Still, while growth of shadow credit to ultimate borrowers has slowed, the use of shadow saving instruments (eg wealth management products, trust products) has continued to expand at a fast pace. New and more complex "structured" shadow credit intermediation aimed at reducing banks' regulatory burden has emerged and quickly reached a large scale. Meanwhile, the bond market has become highly dependent on funding channeled through wealth management products. As a result, Chinese shadow banking is becoming slightly more similar to US shadow banking.
To help China watchers in their analysis of China's financial underworld, overnight the Bank of International Settlements published a working paper mapping China's shadow banking sector, which studies the "structure of the shadow banking system in China, focusing on the main activities and linkages with the formal banking sector."

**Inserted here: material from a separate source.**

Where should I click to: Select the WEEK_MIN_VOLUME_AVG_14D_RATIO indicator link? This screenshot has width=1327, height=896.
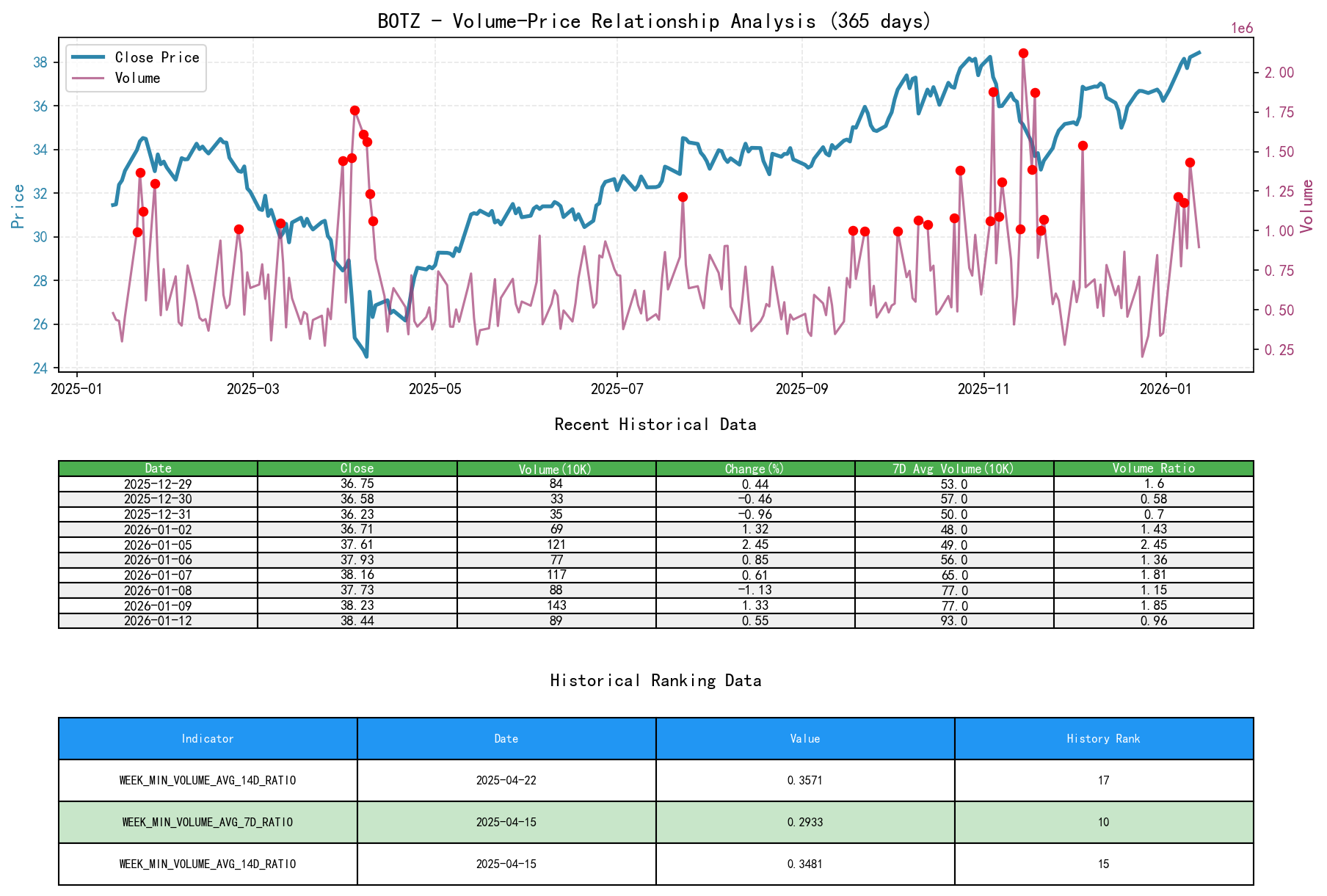[x=208, y=781]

As the BIS explains in its abstract:
We develop a stylised shadow banking map for China with the aim of providing a coherent picture of its structure and the associated financial system interlinkages. Five key characteristics emerge. One defining feature of the shadow banking system in China is the dominant role of commercial banks, true to the adage that shadow banking in China is the "shadow of the banks". Moreover, it differs from shadow banking in the United States in that securitisation and market-based instruments play only a limited role. With a series of maps we show that the size and dynamics of shadow banking in China have been changing rapidly. This reveals a marked shift in the relative importance of different shadow banking activities. New and more complex "structured" shadow credit intermediation has emerged and quickly reached a large scale, while the bond market has become highly dependent on funding channelled through wealth management products. As a result, the structure of shadow banking in China is growing more complex.

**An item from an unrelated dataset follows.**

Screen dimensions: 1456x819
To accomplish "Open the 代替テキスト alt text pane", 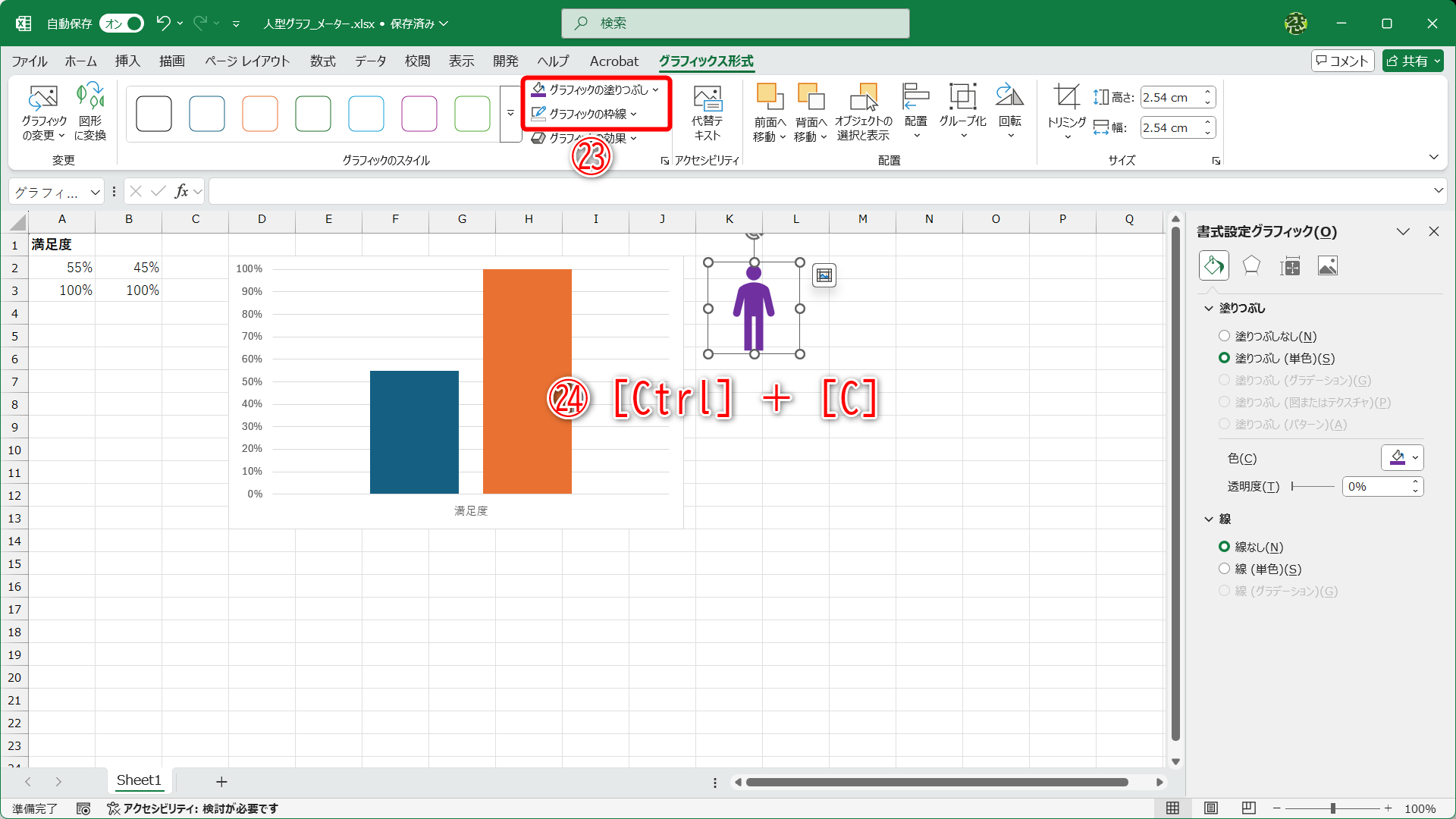I will click(x=707, y=112).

This "growing complexity" of China's shadow banking system is captured neatly in the following chart:
For those pressed for time, here is the BIS conclusion:
Understanding the structure of China’s shadow banking system is crucial for analysing China’s financial system. We provide a stylised map of shadow banking in China, which highlights the main forms of shadow banking and the resulting financial system interlinkages. Shadow banking in China takes a markedly different form compared to that in the United States. A key characteristic is that commercial banks are the dominant players in China’s shadow banking system. The system is effectively a “shadow of the banks”, while securitisation and market-based instruments still play only a limited role.
We show that the structure of shadow banking in China is evolving. Its size and dynamics have changed rapidly in recent years. The main area of growth has shifted from shadow credit provision to private firms with less privileged access to formal bank credit, towards offering alternative savings instruments (eg WMPs and trust products). Similarly, at the intermediate stage, new and more complex “structured” shadow credit intermediation has emerged and quickly has reached a large scale. This is driven by banks trying to alleviate regulatory burdens (eg NPL provisions or LTD ratio ceilings) through a reclassification of existing bank assets into investment receivables. Tight and growing financial sector linkages further raise the potential for the transmission of financial shocks among savers, banks and the bond market. In addition, new forms of internet-based credit intermediation, such as P2P lending, have been expanding at an extraordinary pace. As a result, shadow banking in China is growing more complex and thereby becoming slightly more similar to the US shadow banking.